The next morning, we released them at the end of my grandfather's funeral. It was nothing short of breathtaking. To see them fly away, to whatever home they were going to, was very poignant for all of us.
The Monarch butterfly has become a symbol of love in my family. At my wedding, instead of throwing birdseed or blowing bubbles, we released Monarch butterflies and it was incredible. My cousin recently did the same. For the last eleven years every time we see a Monarch, we remember our papa, smile, and quip that he was coming for a visit.
This particular summer, my family hasn't seen many Monarchs in Iowa, and living in Arizona, my sightings are even more rare. But, in the hours leading up to the time my father's soul left this earth, there was a Monarch butterfly who would flutter outside of his window at the Hospice House. Each time my family would see it, they would share with my dad that his father was checking on him to see how he was doing.

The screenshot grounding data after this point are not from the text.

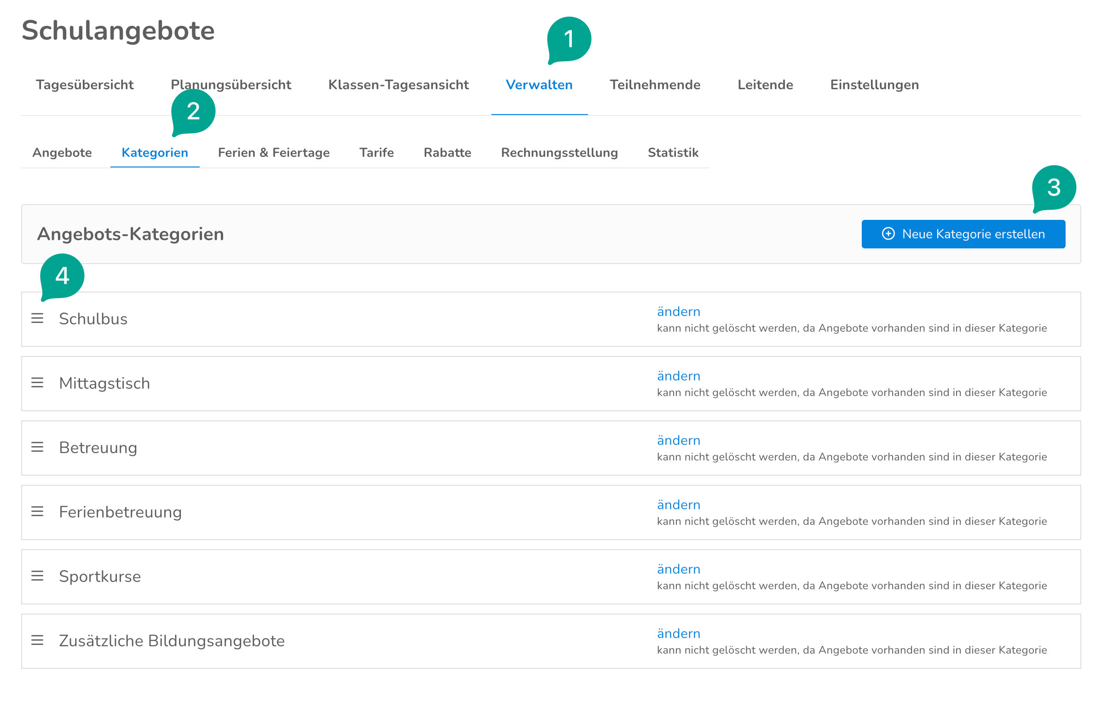Click the drag handle beside Zusätzliche Bildungsangebote
The height and width of the screenshot is (701, 1107).
[x=37, y=640]
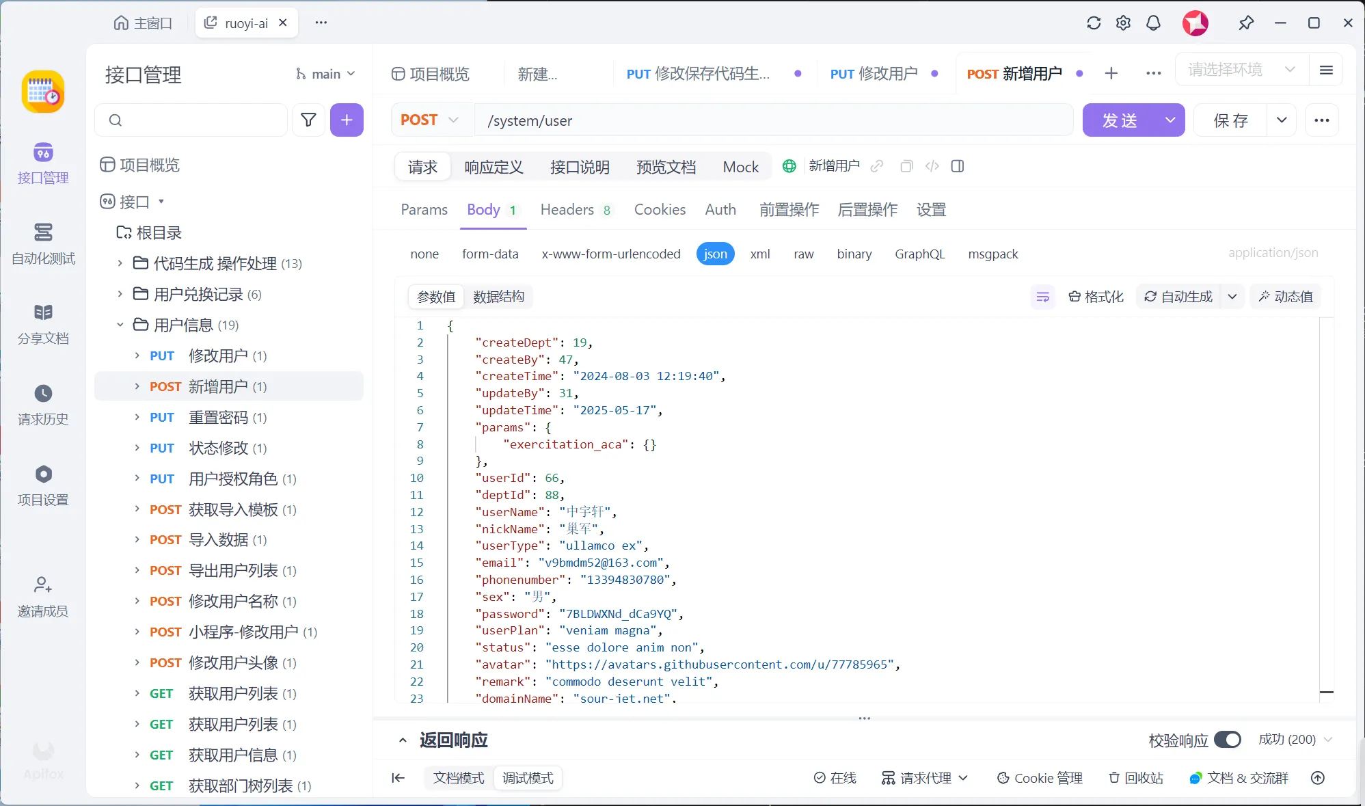1365x806 pixels.
Task: Select the form-data body type
Action: pos(489,254)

The last Monarch my family saw that morning flew away just as I was arriving to be at my father's side. It was almost as if it was waiting for the last piece of our family puzzle to be put in place.
After my dad passed away, I was trying to explain to my niece, Reese, the significance of the Monarch to us. For the rest of her life, I will remind her to keep looking for the butterflies, they will find her when she least expects it. They will find all of us, just when we need it most.